Henry John Cambie (October 25, 1836 – April 23, 1928) was a Canadian surveyor and civil engineer and a notable figure in the completion of Canada's transcontinental railway. He was also a notable pioneer resident of Vancouver.

==Life and career==
Cambie was educated in England and emigrated to the Province of Canada as a youth, where he learned to be a surveyor. In 1852, he found employment with the Grand Trunk Railway, moving to the Canadian Pacific Railway (CPR) seven years later. With the Confederation of Canada in 1867, the CPR was contracted to build a transcontinental railway, which would link the new country and the adjacent colonies and territories of British North America. With the expansion of the railway into British Columbia, Cambie found himself as the chief surveyor for the CPR in the province. In that capacity, Cambie argued for a route through the Fraser Canyon and terminating at the small logging community of Granville on Burrard Inlet. He was convinced of the superiority of that route over the alternatives of Howe Sound and Bute Inlet after a trip down the canyon to Granville in 1874.

Cambie's views prevailed, and in 1876, he was made chief surveyor of the CPR's Pacific Division, a position he would hold for the next four years, following which he was promoted to chief engineer. His work completed, Cambie in 1887 settled in Vancouver, which had been incorporated as the successor to Granville the previous year. As he recalled in a later interview:
In May 1887, much to the amusement of my friends, I went out into the country and purchased two lots at the corner of Georgia and Thurlow streets. I could not, however, induce the city to clear a track so I could reach my property until near the end of that year, when I at once started building and moved out there in 1888. I had to lay the first sidewalk on Georgia at my own expense, as the city would not do it, and when I got the telephone the company dunned me for more than a year to pay for the poles from Granville Street down to my place, as they told me that no one else in that generation would ever go to live west of Granville Street.
The area of which Cambie spoke is now located near the centre of downtown Vancouver, in one of the most densely populated neighbourhoods in the country and the site of Cambie's home is now the location of Vancouver's tallest building, the Living Shangri-La.

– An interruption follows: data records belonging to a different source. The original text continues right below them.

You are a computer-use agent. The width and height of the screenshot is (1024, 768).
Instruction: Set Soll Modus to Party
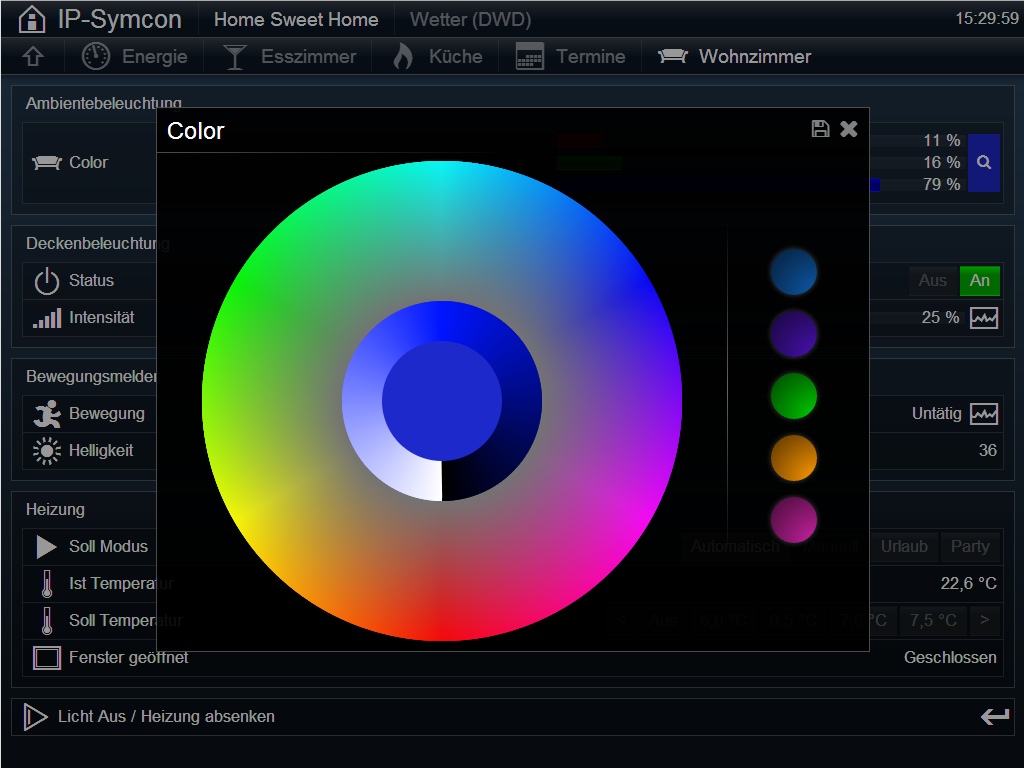pos(970,547)
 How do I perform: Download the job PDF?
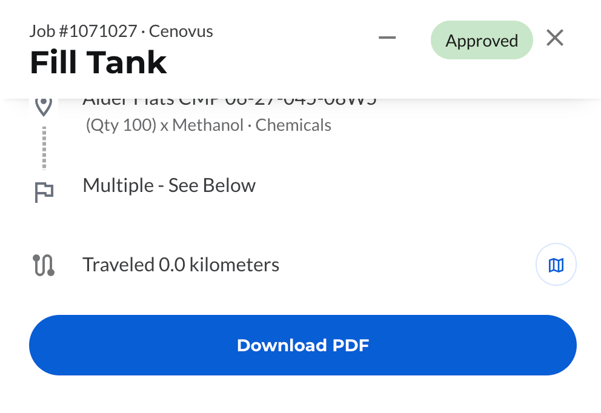click(x=302, y=345)
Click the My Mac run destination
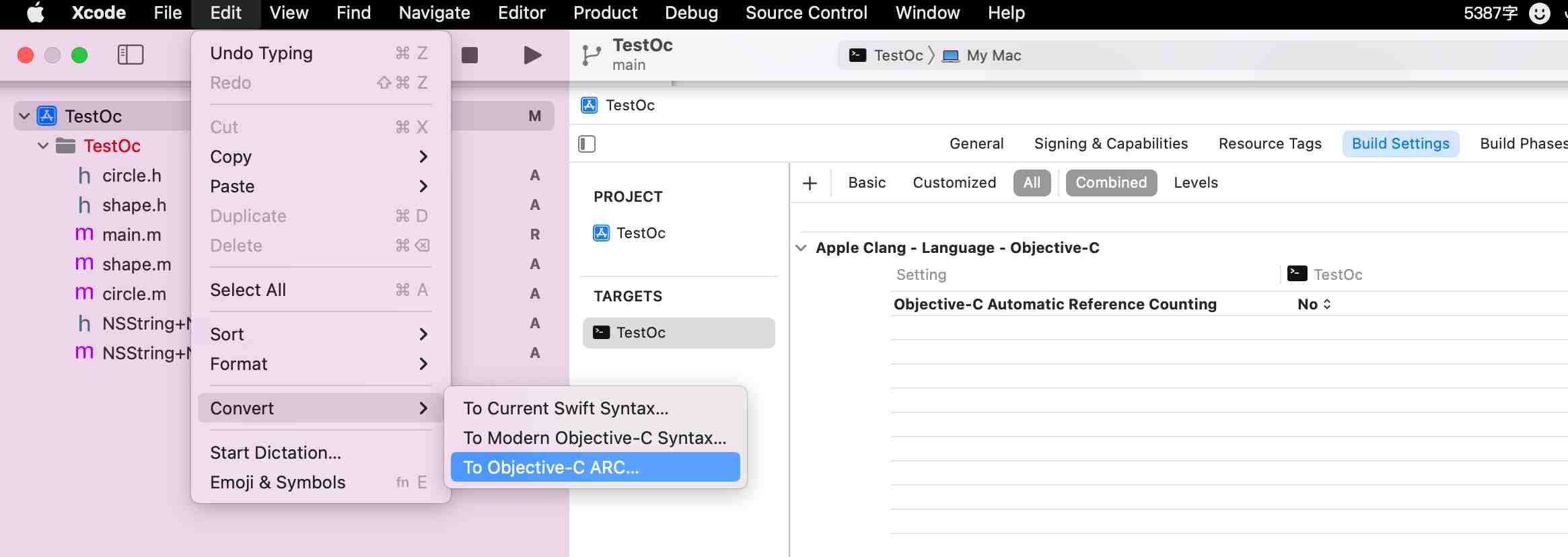Viewport: 1568px width, 557px height. [x=993, y=56]
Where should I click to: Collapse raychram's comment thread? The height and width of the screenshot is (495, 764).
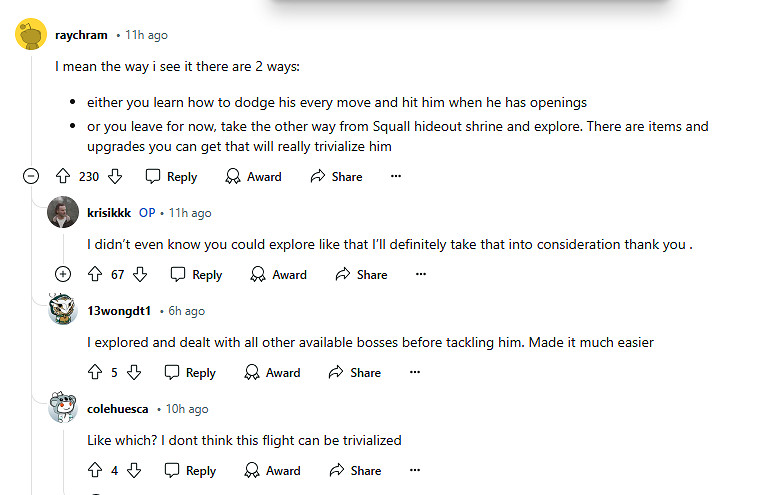31,176
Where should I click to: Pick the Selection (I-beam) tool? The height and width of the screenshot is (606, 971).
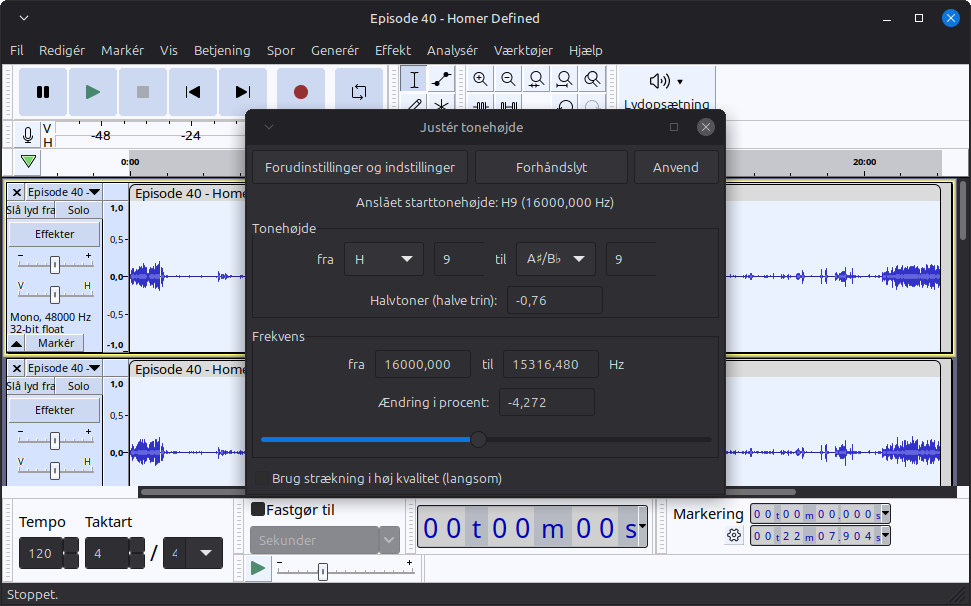(414, 80)
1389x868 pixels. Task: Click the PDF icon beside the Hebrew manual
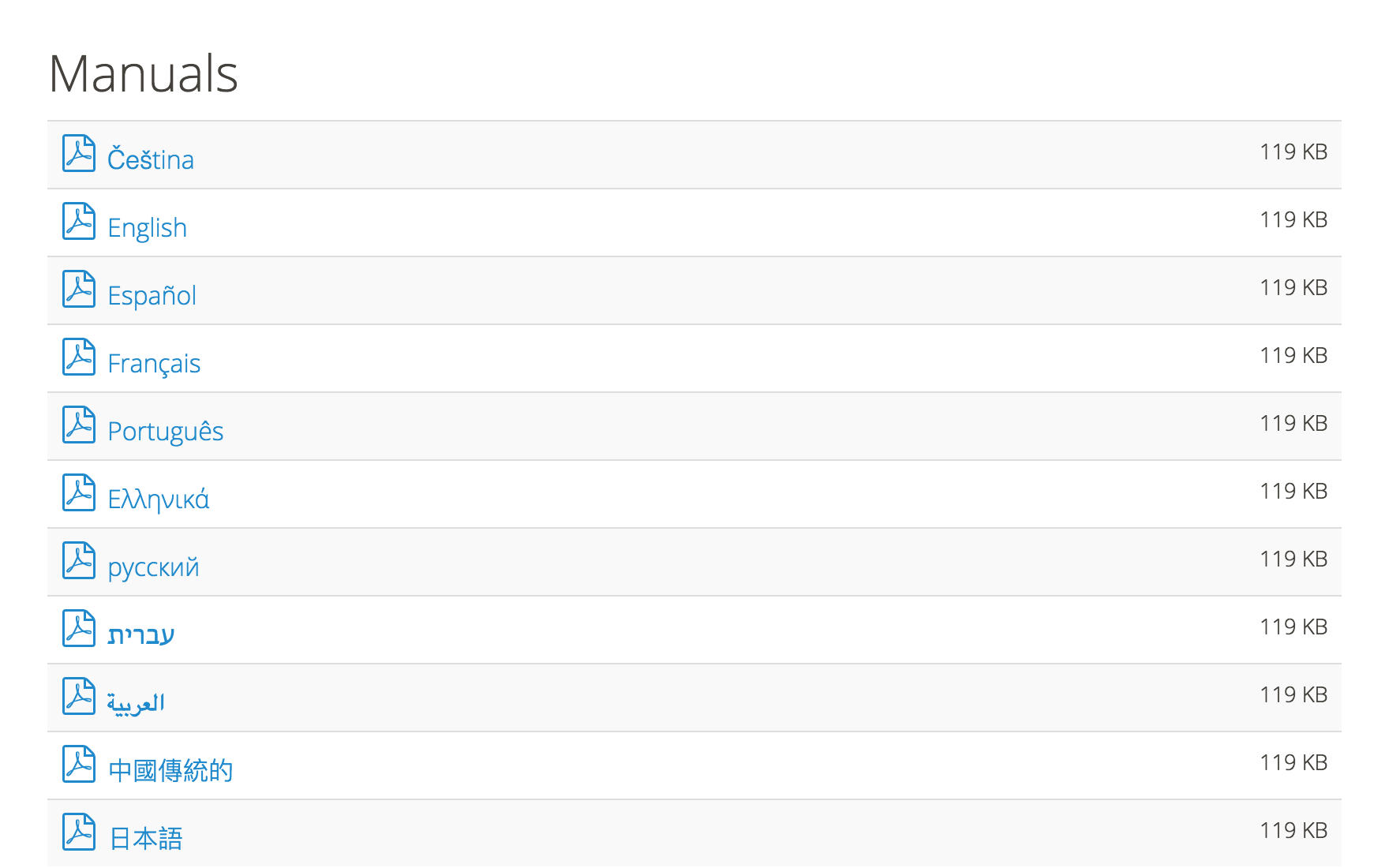coord(79,628)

Cambie was a prominent citizen of the nascent city and was an important advocate for the development of its infrastructure. He was also instrumental in building Christ Church Cathedral, the major Anglican church in Downtown Vancouver, where he was a key figure for over forty years (a memorial plaque commemorating him can be found inside the church). In this and other developments, Cambie's connections with the CPR — and especially, its president, William Van Horne — were crucial to his success, since the company owned much of the land around Vancouver. Cambie remained employed by the CPR, only retiring in 1921.

==Death==
Cambie died in Vancouver in 1928 at the age of 91.

==Name legacy==
===Roadway infrastructure===
- Cambie Street - a major thoroughfare in Vancouver,
  - the Cambie Street Bridge
- Cambie Road, a major east–west thoroughfare in Richmond, British Columbia.

===Neighbourhoods===
- South Cambie, a neighbourhood in Vancouver
  - Cambie Village, a neighbourhood shopping district
- West Cambie, a residential neighbourhood in Richmond
- East Cambie, a residential and industrial neighbourhood in Richmond

===Train stations===
- Northeast of Sicamous, British Columbia (CPR).
- Southwest of Glacier, British Columbia (CPR) (closed 1916).
- North Richmond on British Columbia Electric Railway (closed 1958).
- Proposed name for Aberdeen station (TransLink), in Richmond, but not adopted.

===Other===
- Henry James Cambie Secondary School in Richmond.